-- Start EXCERPTED PASSAGE --

Importing farm-raised butterflies?

Anne Kilmer viceroy at GATE.NET
Tue Nov 6 18:41:12 EST 2001


Michael Gochfeld wrote:
> 
> I think that butterfly farms can be a valuable way to encourage
> indigenous people to preserve wildlife habitats by profitting from
> wildlife, but some farms don't actually preserve any habitat.
> 
> In any case, I wonder what it means for them to live their "full natural
> lives before being packaged...."
> 
> I understood they were preserved soon upon eclosion in order to take
> advantage of immaculate condition.
> 
> MIKE GOCHFELD
> 

I've seen the ads; the bug farmers as well as the butterfly farmers
claim them bugs died a natural death. 
Right. 
At the time that the Audubon Society was created, we were told that the
beautiful white feathers that society ladies used to trim their tresses
... the aigrette --- was collected from the mud below the nests of the
egrets who shed them.

-- End EXCERPTED PASSAGE --
-- Start COLLECTED MATERIAL --

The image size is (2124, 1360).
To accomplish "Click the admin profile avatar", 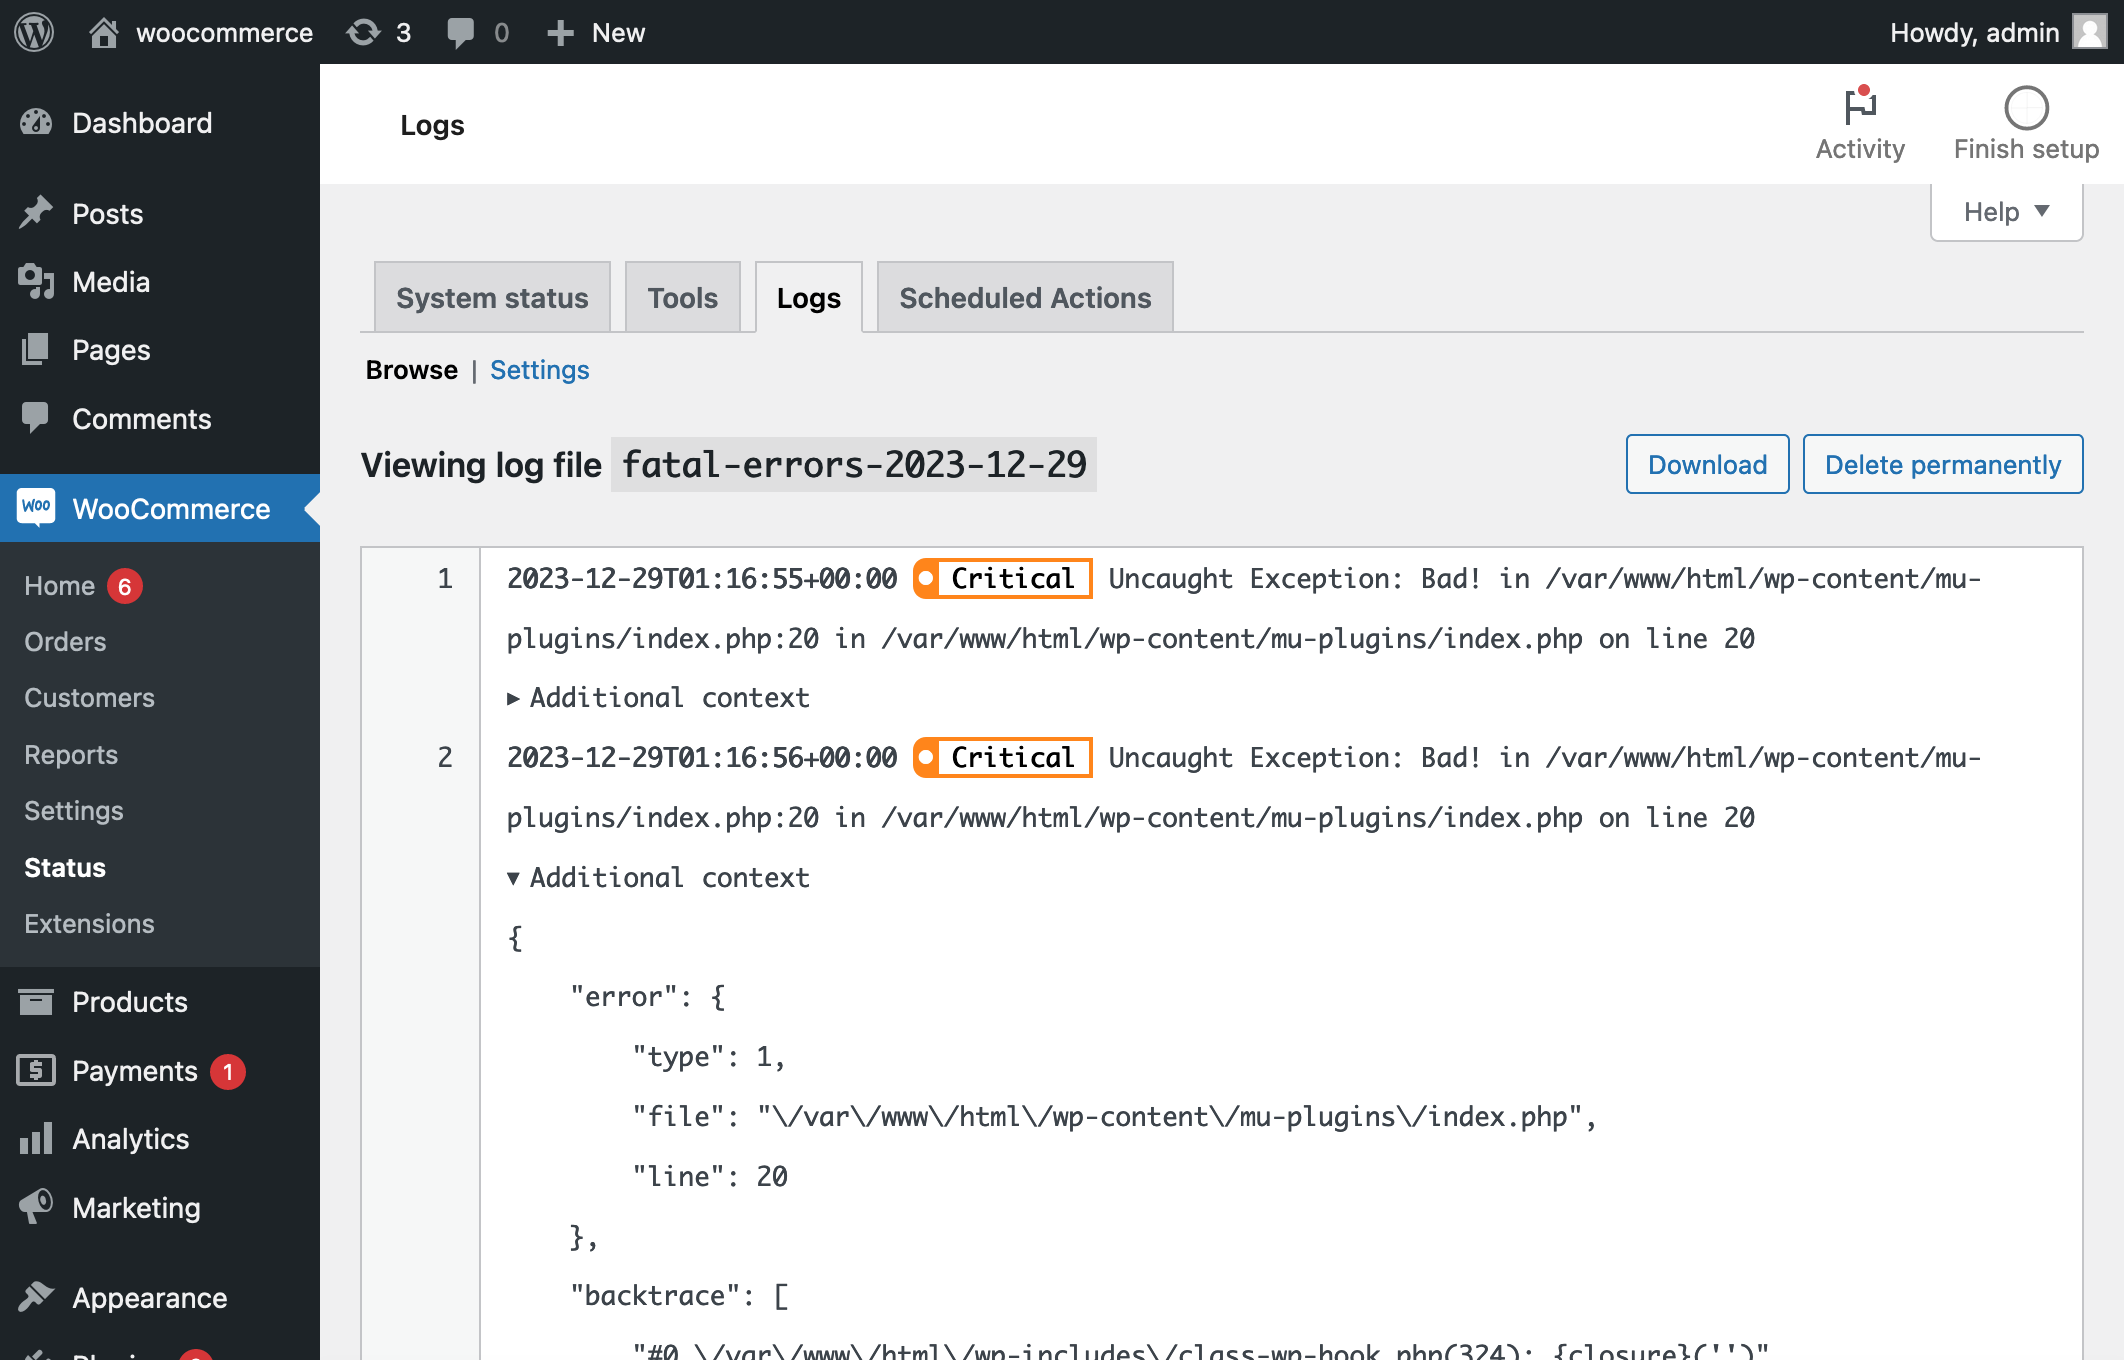I will tap(2090, 31).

-- End COLLECTED MATERIAL --

**OBJECTIVE:** Reproduce word for word the part of the post about farm-raised butterflies between "At the time" and "who shed them.", inclusive.

**TASK RESPONSE:**
At the time that the Audubon Society was created, we were told that the
beautiful white feathers that society ladies used to trim their tresses
... the aigrette --- was collected from the mud below the nests of the
egrets who shed them.